▸ **Set exercise**:
Report every line of the listing below that contains the string "button", treating uppercase and lowercase letters as different.

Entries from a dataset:
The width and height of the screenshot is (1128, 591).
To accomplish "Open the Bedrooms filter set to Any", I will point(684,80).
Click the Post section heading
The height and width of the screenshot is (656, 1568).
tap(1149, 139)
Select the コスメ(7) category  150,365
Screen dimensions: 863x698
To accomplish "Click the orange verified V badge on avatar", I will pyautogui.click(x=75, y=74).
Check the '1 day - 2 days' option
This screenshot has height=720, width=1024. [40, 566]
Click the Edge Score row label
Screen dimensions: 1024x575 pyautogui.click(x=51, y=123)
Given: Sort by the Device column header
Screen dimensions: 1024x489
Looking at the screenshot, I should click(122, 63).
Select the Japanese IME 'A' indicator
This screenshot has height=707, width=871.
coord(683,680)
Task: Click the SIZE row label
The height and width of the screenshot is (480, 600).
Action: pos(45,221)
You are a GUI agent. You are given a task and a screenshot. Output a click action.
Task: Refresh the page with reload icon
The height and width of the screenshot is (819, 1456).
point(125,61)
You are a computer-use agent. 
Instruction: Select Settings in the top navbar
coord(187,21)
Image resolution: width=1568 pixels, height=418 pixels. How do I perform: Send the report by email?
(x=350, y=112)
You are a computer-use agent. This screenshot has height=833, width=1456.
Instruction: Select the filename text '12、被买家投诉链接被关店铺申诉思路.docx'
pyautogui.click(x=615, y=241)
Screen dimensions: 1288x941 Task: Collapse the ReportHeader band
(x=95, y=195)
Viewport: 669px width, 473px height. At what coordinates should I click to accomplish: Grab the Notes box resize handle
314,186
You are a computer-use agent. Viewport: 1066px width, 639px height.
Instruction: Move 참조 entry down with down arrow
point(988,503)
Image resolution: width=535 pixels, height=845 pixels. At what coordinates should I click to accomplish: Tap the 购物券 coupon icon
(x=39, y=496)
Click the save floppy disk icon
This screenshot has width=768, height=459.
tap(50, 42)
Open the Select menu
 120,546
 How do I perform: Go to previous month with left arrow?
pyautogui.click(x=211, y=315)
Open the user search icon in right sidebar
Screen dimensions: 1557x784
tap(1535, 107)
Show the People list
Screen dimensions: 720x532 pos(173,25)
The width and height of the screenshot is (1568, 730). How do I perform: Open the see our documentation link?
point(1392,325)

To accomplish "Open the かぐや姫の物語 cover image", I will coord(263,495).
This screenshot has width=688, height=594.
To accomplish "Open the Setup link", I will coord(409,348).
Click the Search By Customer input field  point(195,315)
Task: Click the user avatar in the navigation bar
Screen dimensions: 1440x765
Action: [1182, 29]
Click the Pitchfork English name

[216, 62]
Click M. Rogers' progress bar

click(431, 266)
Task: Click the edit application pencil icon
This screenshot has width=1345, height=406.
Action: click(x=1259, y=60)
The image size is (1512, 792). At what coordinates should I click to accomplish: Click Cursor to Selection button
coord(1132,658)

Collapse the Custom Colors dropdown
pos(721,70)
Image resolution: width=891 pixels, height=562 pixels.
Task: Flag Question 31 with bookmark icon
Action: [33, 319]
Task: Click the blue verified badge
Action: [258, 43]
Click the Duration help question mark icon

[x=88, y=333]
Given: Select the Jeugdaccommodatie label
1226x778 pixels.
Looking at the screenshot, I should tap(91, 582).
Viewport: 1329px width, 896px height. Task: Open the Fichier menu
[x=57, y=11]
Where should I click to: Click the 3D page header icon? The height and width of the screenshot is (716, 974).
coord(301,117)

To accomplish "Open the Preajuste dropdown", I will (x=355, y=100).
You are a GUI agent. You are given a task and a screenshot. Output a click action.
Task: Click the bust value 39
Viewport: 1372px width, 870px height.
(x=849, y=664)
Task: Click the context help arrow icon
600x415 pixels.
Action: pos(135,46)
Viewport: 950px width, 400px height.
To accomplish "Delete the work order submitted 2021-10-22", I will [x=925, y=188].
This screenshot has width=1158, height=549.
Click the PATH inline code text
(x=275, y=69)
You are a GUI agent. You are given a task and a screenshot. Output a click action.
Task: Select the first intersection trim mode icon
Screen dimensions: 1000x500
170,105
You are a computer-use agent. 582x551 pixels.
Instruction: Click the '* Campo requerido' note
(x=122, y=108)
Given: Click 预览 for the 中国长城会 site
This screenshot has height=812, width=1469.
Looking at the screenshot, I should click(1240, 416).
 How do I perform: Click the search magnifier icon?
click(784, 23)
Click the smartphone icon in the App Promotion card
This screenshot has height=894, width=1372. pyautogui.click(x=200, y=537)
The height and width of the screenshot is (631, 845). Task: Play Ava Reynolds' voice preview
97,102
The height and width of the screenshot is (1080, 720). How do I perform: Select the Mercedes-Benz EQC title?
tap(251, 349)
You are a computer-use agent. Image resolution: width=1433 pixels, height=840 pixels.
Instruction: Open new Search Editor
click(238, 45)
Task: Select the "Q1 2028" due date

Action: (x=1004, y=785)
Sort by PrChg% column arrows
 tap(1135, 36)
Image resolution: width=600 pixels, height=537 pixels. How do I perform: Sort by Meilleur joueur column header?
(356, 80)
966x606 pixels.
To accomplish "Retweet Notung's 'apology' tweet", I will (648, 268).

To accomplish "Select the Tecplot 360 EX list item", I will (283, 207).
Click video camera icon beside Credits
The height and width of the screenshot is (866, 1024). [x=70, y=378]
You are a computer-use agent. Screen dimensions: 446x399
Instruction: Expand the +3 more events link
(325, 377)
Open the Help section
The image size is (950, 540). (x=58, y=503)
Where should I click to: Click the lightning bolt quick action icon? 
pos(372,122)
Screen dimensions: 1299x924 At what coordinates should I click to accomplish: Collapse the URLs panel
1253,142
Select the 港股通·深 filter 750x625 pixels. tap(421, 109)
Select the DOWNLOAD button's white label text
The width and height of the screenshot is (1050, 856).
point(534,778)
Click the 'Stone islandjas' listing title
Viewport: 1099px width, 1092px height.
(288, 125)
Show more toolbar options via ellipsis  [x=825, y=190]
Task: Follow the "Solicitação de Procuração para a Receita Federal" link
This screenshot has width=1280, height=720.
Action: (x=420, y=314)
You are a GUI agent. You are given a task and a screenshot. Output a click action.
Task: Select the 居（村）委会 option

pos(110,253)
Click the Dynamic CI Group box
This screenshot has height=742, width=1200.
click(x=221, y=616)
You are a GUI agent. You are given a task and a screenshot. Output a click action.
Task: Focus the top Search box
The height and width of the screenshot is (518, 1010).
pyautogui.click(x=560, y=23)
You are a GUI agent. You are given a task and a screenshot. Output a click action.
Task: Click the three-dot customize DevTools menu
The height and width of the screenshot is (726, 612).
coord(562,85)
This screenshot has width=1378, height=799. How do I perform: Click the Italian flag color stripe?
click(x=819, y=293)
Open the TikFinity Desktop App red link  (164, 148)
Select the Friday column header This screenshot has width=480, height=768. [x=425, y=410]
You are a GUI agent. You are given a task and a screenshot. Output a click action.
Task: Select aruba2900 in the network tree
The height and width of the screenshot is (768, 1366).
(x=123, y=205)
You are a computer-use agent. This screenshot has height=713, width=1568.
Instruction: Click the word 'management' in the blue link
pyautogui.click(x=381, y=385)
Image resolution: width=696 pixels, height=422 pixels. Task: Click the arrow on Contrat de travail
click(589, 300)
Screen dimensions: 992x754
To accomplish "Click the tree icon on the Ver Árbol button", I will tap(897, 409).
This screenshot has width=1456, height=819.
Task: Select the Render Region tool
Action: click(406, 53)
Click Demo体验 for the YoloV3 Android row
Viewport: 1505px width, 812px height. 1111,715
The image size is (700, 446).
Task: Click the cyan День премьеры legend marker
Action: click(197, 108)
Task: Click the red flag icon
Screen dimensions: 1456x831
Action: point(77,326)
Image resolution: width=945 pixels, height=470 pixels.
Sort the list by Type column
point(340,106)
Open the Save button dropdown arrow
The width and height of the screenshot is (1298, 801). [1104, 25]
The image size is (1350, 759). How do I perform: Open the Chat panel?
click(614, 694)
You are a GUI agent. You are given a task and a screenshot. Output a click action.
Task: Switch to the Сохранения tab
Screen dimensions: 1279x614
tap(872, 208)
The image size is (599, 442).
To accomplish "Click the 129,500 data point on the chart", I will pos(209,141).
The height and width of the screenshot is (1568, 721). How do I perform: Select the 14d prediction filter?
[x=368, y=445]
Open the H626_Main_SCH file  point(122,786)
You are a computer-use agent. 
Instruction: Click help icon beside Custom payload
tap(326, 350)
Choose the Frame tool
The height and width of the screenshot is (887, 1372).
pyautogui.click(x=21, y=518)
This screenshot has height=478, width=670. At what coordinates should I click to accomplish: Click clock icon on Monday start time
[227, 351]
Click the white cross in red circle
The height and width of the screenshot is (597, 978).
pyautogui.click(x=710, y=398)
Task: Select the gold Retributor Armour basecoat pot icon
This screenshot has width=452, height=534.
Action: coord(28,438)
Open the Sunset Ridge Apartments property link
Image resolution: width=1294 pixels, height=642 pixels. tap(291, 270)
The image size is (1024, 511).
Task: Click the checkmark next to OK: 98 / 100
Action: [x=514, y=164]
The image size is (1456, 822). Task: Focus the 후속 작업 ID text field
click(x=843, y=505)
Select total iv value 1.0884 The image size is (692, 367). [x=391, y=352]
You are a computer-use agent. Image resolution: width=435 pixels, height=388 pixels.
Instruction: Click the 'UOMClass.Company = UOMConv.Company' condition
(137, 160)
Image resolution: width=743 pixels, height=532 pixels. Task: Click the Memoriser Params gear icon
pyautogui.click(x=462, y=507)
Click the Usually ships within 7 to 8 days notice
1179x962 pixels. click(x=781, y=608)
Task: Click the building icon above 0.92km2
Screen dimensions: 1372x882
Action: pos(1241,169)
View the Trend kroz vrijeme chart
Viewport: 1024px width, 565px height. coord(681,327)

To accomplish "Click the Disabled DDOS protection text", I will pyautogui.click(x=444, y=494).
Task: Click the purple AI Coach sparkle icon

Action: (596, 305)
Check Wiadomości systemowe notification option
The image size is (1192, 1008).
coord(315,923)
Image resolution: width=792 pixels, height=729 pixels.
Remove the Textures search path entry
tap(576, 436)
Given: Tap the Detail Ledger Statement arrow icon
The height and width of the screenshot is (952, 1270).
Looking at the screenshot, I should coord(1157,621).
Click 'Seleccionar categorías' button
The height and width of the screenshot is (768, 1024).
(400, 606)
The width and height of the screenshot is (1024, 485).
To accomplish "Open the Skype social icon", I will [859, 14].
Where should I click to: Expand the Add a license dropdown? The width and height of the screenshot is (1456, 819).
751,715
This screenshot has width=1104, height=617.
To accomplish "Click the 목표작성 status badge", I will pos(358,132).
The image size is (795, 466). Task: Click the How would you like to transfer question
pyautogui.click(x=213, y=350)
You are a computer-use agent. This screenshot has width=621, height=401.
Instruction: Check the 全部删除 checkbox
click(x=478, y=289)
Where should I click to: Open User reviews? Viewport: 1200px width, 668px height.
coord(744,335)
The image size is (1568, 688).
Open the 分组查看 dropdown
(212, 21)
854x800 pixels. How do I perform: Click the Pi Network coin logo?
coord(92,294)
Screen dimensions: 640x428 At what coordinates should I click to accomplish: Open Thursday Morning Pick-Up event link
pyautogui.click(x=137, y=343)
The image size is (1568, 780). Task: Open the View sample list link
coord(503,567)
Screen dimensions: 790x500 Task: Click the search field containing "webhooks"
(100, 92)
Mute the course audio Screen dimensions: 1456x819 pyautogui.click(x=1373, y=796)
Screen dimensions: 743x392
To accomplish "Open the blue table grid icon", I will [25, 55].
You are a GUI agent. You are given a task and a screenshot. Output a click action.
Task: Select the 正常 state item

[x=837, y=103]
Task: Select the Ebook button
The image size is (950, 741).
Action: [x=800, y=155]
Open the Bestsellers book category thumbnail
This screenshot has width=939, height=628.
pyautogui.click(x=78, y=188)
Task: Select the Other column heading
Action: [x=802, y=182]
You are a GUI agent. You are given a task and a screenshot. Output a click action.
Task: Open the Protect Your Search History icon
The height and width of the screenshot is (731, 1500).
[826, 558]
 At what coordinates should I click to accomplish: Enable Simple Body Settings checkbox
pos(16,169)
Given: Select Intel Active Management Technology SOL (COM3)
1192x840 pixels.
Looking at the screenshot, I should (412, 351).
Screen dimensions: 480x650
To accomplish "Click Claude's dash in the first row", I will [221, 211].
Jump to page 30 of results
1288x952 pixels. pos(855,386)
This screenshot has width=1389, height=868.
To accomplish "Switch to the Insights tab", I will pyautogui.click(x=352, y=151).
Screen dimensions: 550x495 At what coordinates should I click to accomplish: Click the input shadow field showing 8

▸ **Solution below**:
The image size is (1512, 792). At what coordinates should I click to accomplish: Click Cursor to Selection button
Select the DOWNLOAD button's white label text
To accomplish "Click the tree icon on the Ver Árbol button", I will tap(897, 409).
Open the Save button dropdown arrow
Click 'Seleccionar categorías' button
Task: Select the Ebook button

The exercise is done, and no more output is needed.